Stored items
+++

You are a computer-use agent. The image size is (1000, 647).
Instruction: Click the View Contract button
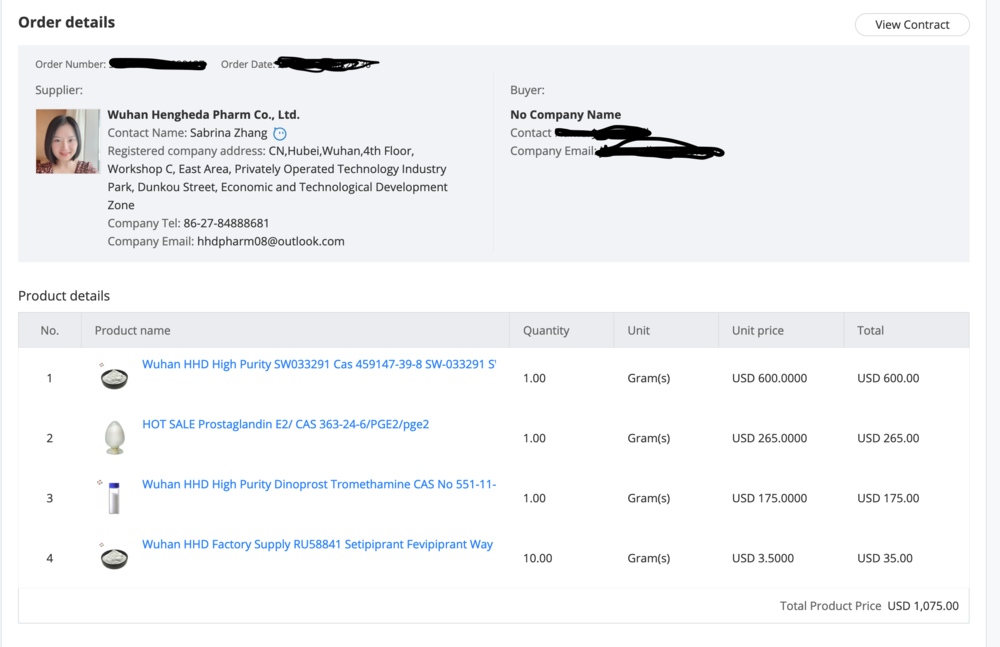pyautogui.click(x=911, y=25)
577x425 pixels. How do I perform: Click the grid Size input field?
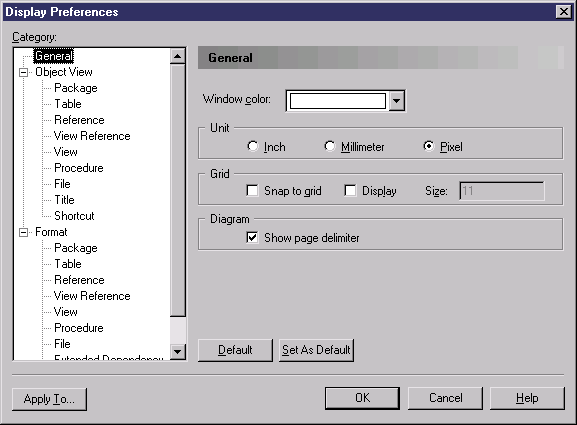pyautogui.click(x=502, y=191)
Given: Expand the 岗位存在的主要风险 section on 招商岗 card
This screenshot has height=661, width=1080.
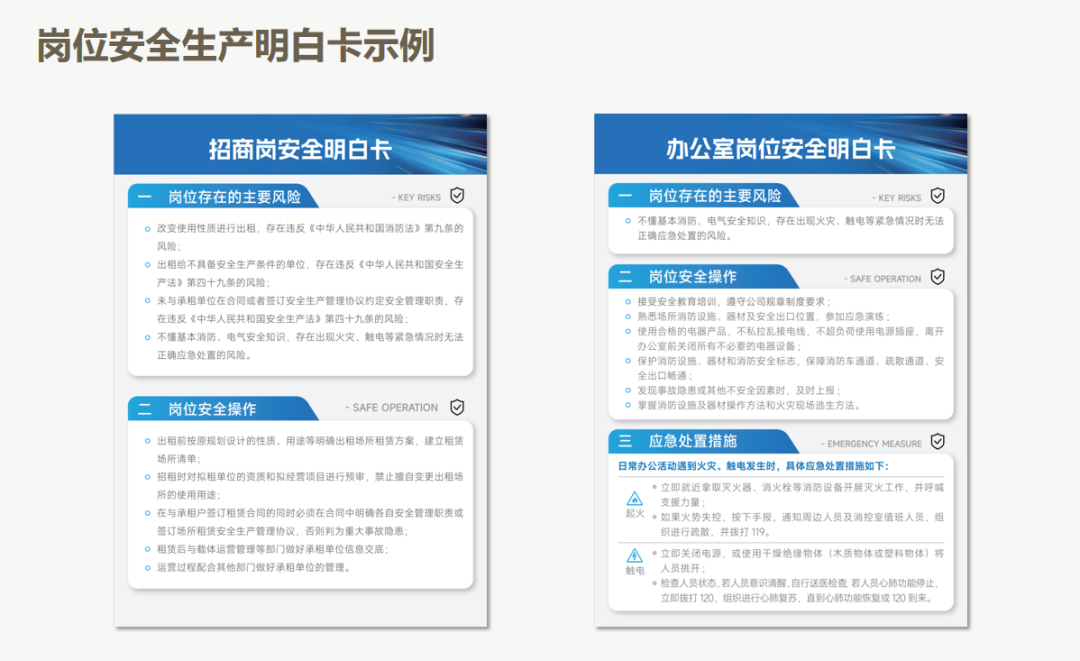Looking at the screenshot, I should pyautogui.click(x=236, y=196).
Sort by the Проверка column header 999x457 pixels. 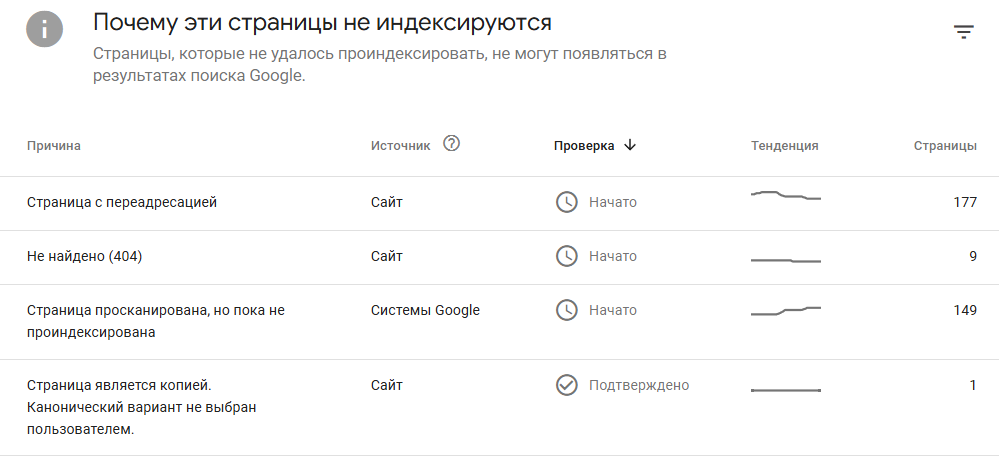coord(584,146)
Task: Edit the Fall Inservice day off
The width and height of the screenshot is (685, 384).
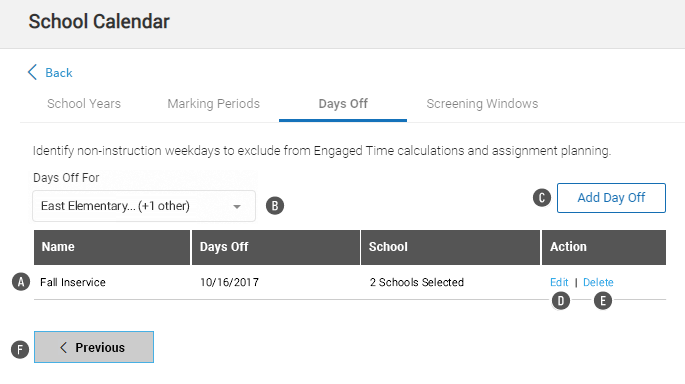Action: (559, 282)

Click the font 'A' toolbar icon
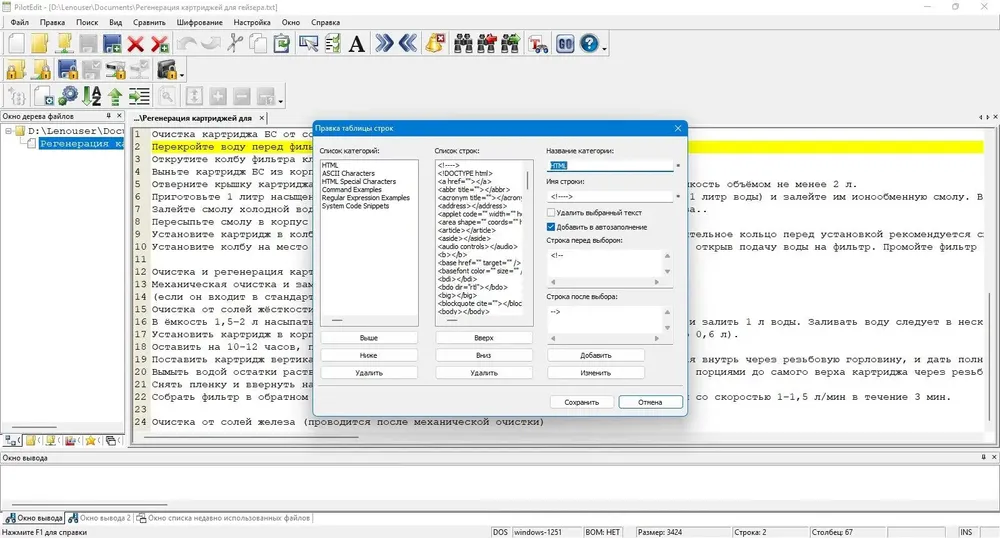[357, 44]
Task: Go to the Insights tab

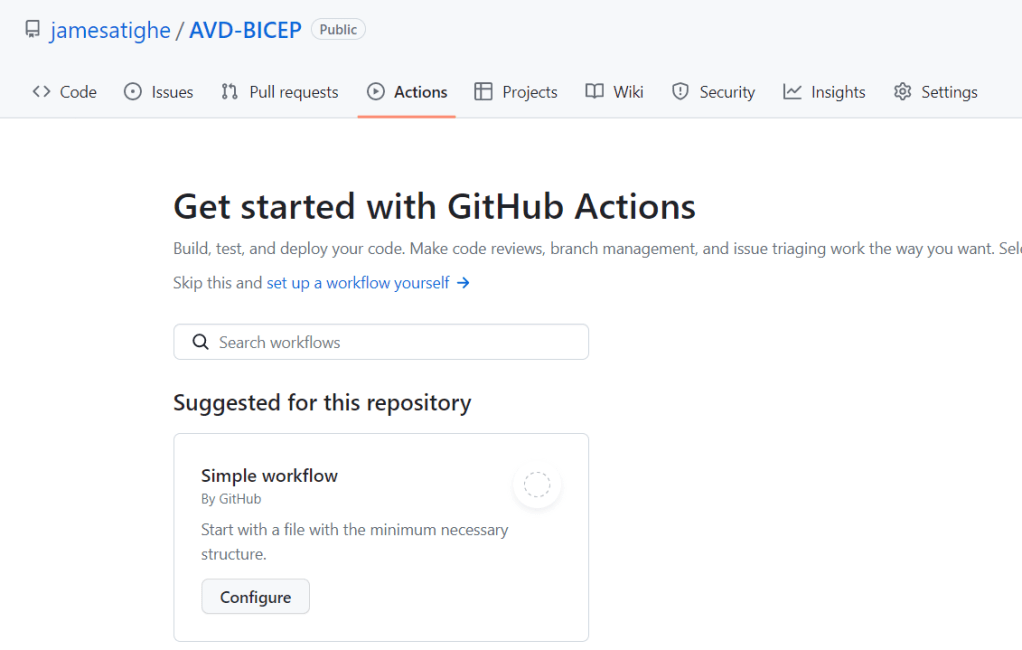Action: 837,92
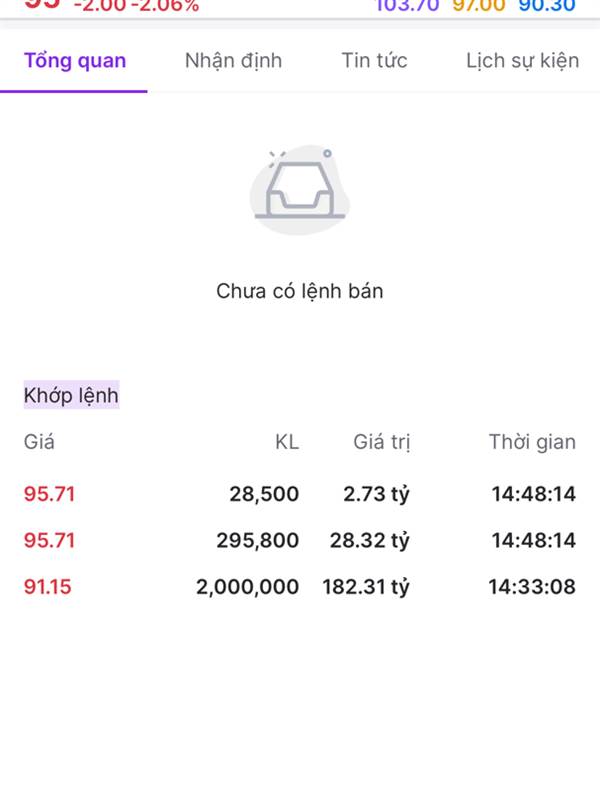Tap the 2.73 tỷ value
This screenshot has height=800, width=600.
[x=376, y=494]
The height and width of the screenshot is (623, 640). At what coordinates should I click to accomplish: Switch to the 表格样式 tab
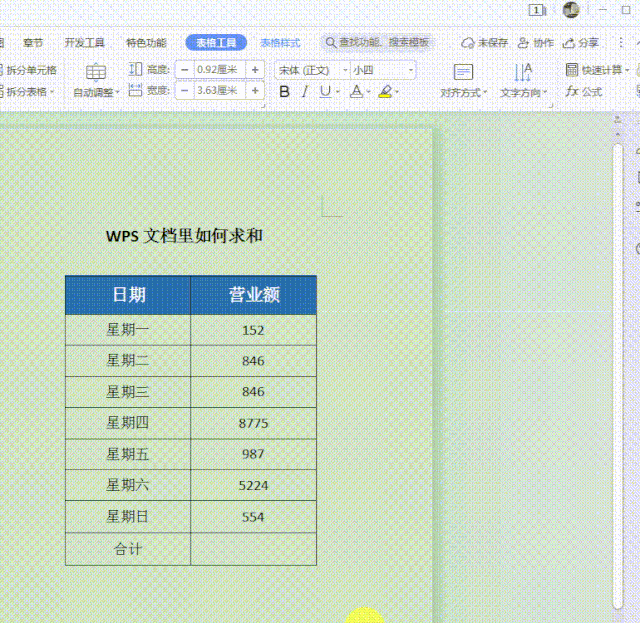pyautogui.click(x=280, y=43)
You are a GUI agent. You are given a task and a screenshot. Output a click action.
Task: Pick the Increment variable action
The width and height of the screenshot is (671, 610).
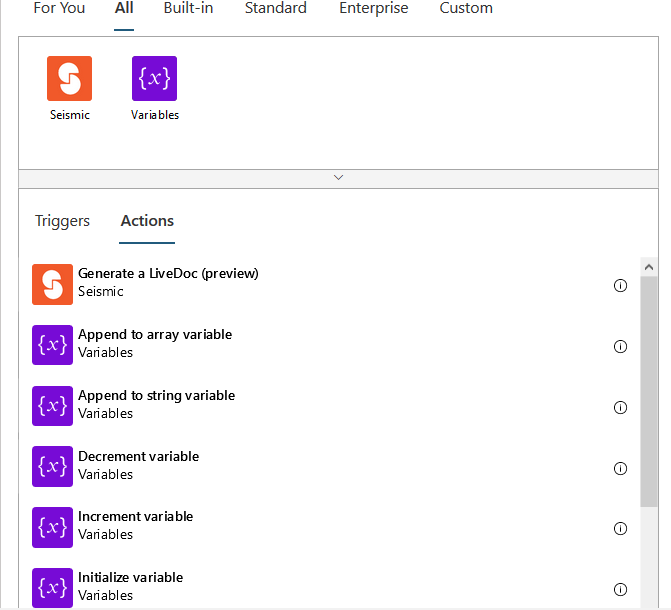point(135,524)
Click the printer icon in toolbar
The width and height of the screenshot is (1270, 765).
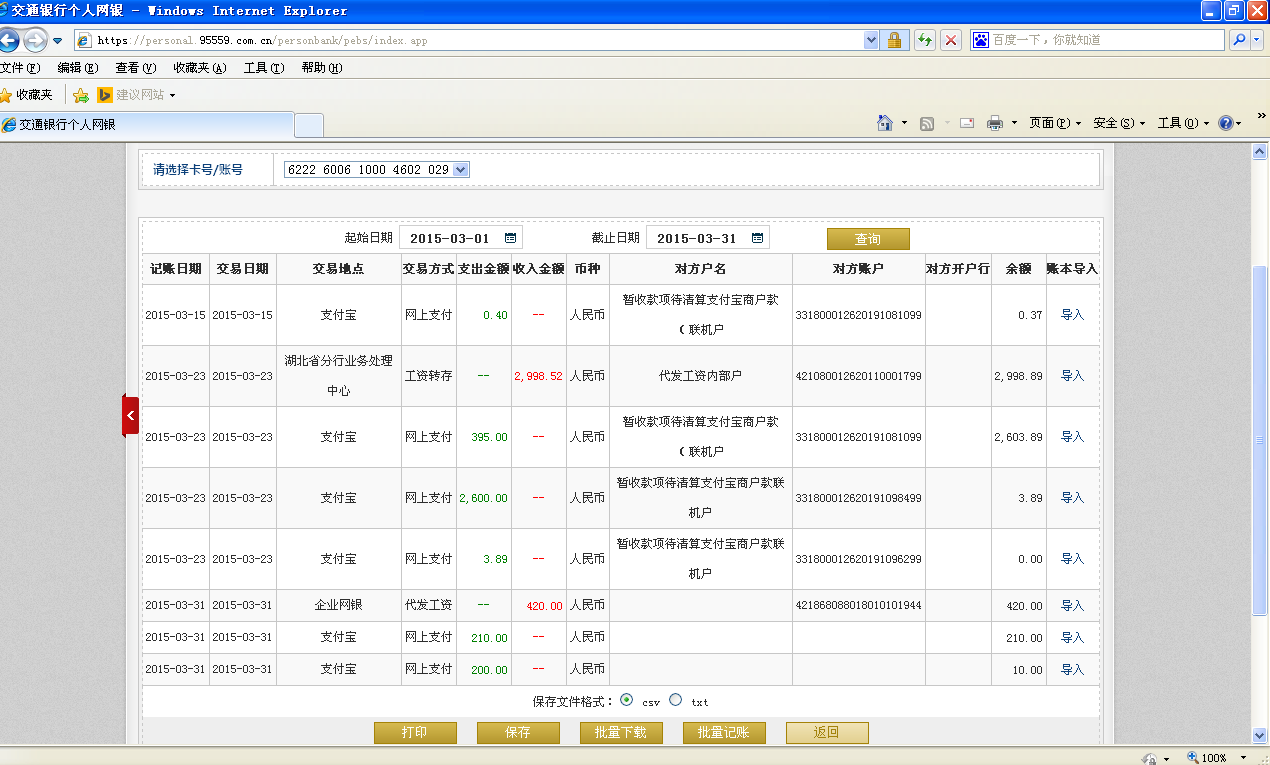(995, 123)
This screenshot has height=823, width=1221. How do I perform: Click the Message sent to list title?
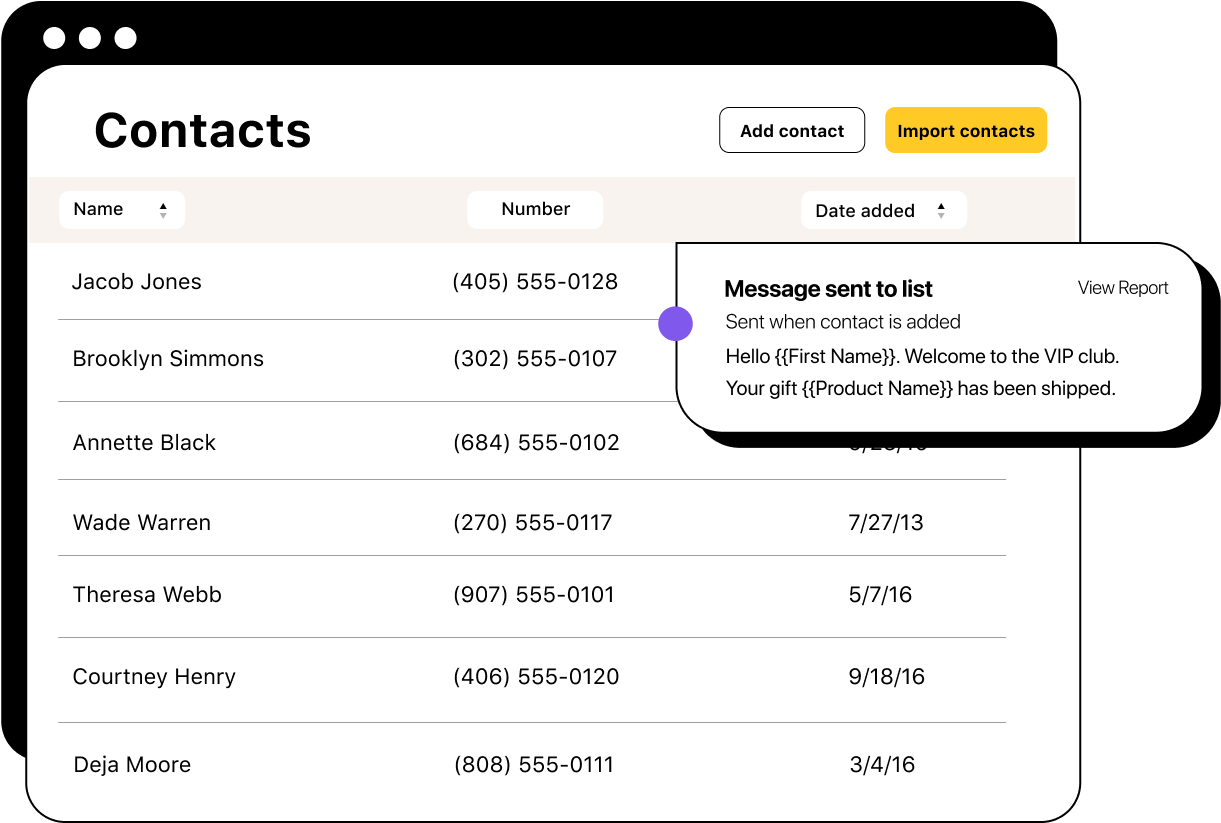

+++

*Exercise requirements:* Pull together all lines from the data that mention the word "agent".

*Output of the exercise:*
You are a computer-use agent. The image size is (1000, 647).
You are a GUI agent. You are given a task and a screenshot. Output a click action.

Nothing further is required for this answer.